_Aim of the task_
Which lines of the records below contain the word "agent"? Report each of them in full.

_Input data_
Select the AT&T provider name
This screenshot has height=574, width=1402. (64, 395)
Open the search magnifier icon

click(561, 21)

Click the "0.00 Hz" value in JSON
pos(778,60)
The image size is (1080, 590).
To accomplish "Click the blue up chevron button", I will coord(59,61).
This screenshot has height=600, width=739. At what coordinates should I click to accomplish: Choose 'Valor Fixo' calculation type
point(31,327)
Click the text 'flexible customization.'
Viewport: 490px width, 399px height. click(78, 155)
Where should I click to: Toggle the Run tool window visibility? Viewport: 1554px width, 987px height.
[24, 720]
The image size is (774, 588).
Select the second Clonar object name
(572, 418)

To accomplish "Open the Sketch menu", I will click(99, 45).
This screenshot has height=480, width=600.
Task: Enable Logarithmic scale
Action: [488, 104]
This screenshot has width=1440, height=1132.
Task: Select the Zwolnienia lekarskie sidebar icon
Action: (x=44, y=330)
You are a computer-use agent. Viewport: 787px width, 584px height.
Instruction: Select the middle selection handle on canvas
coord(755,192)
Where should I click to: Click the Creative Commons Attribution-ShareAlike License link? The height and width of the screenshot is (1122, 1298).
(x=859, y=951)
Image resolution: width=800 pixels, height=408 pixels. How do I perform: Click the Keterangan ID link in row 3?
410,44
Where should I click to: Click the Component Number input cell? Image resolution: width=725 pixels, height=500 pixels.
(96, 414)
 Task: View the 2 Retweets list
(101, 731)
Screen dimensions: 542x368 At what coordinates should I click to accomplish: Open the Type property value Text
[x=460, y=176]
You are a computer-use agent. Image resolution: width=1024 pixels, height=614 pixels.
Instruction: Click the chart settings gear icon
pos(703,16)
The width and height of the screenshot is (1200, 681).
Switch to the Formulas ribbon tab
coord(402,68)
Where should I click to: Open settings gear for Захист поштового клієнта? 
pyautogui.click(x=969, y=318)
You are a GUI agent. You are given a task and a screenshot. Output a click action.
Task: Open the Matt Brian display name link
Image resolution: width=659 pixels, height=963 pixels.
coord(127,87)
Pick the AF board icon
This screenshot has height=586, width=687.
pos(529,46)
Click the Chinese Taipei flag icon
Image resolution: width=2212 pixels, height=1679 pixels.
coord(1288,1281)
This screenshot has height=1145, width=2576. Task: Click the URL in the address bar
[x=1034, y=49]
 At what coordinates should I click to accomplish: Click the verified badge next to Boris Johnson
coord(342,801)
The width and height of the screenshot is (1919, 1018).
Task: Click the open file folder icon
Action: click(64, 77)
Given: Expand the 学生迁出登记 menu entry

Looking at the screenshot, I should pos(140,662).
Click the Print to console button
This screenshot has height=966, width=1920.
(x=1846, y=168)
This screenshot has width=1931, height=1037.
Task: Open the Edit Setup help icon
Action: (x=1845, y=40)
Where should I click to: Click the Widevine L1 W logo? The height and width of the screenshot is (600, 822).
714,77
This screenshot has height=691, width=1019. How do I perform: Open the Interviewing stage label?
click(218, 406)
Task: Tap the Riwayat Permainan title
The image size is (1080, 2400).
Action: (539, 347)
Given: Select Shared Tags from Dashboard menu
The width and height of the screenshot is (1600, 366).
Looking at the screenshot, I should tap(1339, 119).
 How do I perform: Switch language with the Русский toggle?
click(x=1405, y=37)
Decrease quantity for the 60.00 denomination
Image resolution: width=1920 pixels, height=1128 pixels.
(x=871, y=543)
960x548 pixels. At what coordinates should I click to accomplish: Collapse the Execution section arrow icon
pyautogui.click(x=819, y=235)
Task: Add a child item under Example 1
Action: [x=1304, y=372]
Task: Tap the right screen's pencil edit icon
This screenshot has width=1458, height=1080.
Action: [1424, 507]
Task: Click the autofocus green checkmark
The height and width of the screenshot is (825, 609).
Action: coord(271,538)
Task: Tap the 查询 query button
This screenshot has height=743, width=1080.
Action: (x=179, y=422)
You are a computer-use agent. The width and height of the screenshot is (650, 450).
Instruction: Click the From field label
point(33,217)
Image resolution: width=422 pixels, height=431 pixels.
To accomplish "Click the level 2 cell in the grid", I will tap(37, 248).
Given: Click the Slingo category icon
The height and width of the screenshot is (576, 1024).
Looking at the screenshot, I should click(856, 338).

_Response_
You are a computer-use agent. Viewport: 787px width, 584px height.
You are a computer-use agent. Image resolution: width=1024 pixels, height=614 pixels.
You are a GUI agent. You are given a task and a screenshot. Output a click action.
You are a computer-use agent. The width and height of the screenshot is (650, 450).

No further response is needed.